On the Saturday of my trip home, Ben arranged for lunch with Professor Jakle, now retired and still living in Urbana. He is in his early 80s and professor emeritus. I was keen to tell him how much his class as well as Ben’s slide shows meant to me. I told him the U. of I. gave me a good education. It was worth coming here to central Illinois – it gave me more than just a degree to my name. Like Ben, the passage of time did not seem to quell his passion for preservation. We talked about preservation matters all through lunch and what was happening in the cities we knew. The lunch seemed so short — there was so much I wanted to talk to him about. We sat outdoors again in downtown Champaign on another comfortable day.
Later, Ben and I strolled the campus again. This time, we went to Illini Hall, a 1907 Jacobean Revival building that originally housed a YMCA, but which the university has now scheduled its demolition for a new high-rise data science center in a design that seemed to fit U. of I.’s current “campus modernization” program. It is hard to imagine how the new building, based on the concept designs I found on the university’s website, would fit on what is a small, tight site. Ben is doing Illini Hall’s HABS documentation. We both know the building well. It is hard to imagine it will be lost forever. Historic buildings are anchor points in our memory.
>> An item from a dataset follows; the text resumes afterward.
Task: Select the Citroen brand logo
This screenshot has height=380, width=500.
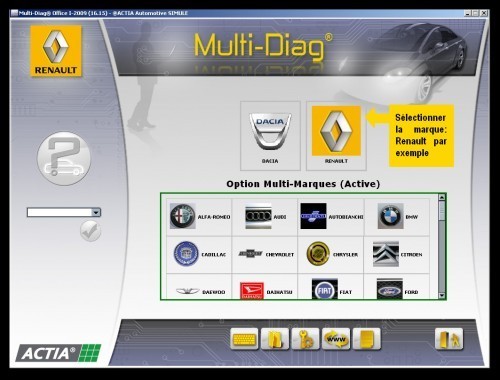Action: coord(397,255)
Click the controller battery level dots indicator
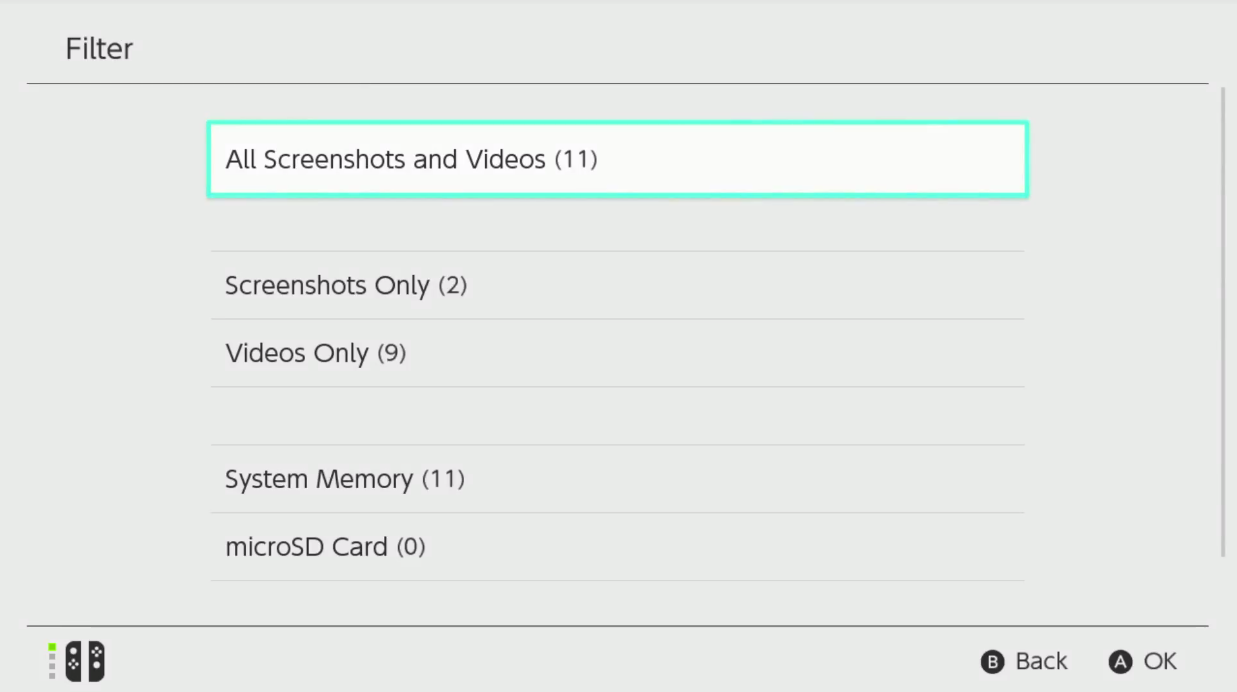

After stopping by Ben’s house one last time to view more of his photo books, it was time to head back to Oak Park, Illinois. I told Ben that this was the end of the beginning — we’ll definitely meet up again and perhaps, find a project opportunity we can work together on. That would be fun. I sincerely hope that will happen. Ben is a gifted photographer in capturing the meaning — sometimes the pathos — in the landscape. For me, this was not a trip down memory lane. It was a chance to rediscover my own fervor and excitement about the landscape and what it tells us about ourselves.